Art club in Nebraska, 1888 to 1900

The Haydon Art Club was founded in 1888 by Sara W. Moore. It was named after the British history painter, Benjamin Robert Haydon. The goals of the club was promotion of community within art clubs in and out of schools. It was the forerunner of the Nebraska Art Association.

== Early life ==
It began in Miss Moore's home and consisted of herself, Dr. Horton, Mr. Henry Lewis, Dr. H.B. Lower, Mrs. A. P. Stuart, Mr. N.S. Harwood, Miss Sarah Harris, and Frank M. Hall.

The membership fee was $1. Mr.
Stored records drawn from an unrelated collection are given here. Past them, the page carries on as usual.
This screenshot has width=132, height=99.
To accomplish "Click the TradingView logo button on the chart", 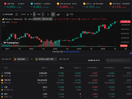I will [x=11, y=43].
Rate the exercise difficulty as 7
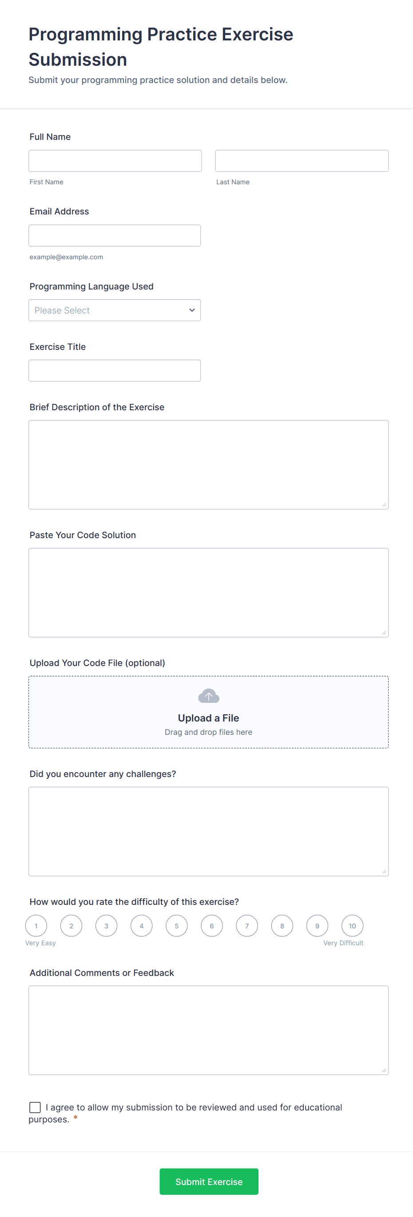This screenshot has width=413, height=1217. [x=247, y=926]
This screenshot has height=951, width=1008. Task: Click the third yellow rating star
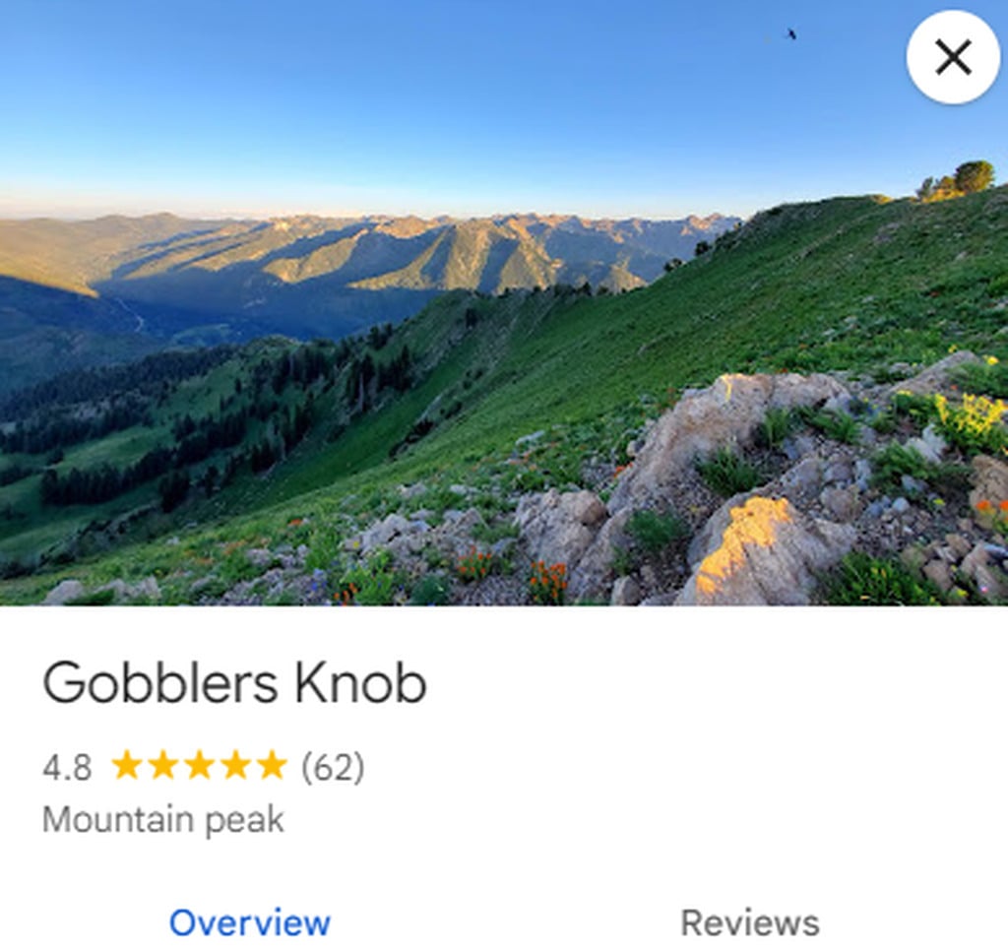[199, 765]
Harwood was the only president the club had during its twelve years of existence

== Career ==
Held eight annual exhibitions over the years.

After Cora Parker who was the head of the club in 1897 left, the university at the time was instituting an Art Department and in 1900 the club was expanded into the Nebraska Art Association.

In 2008 the Nebraska Art Association became the Sheldon Art Association, an association of the Sheldon Museum.

The connection between the Nebraska Art Association and the University of Nebraska Lincoln has survived since.

== Recognition ==
The club's first exhibition in 1888 of a single large painting found success and set a precedent for permanent exhibit spaces for other purchases within the University of Nebraska's art department. A relationship between the association and the university was sustained while exhibitions continued in the University Library Building, Morrill Hall, and finally in the Sheldon Gallery. The continuous efforts toward building an art scene by the artists in Lincoln led to the creation of art collections. A notable one was Mr. and Mrs. Frank M. Hall's which in 1928 was given to the university.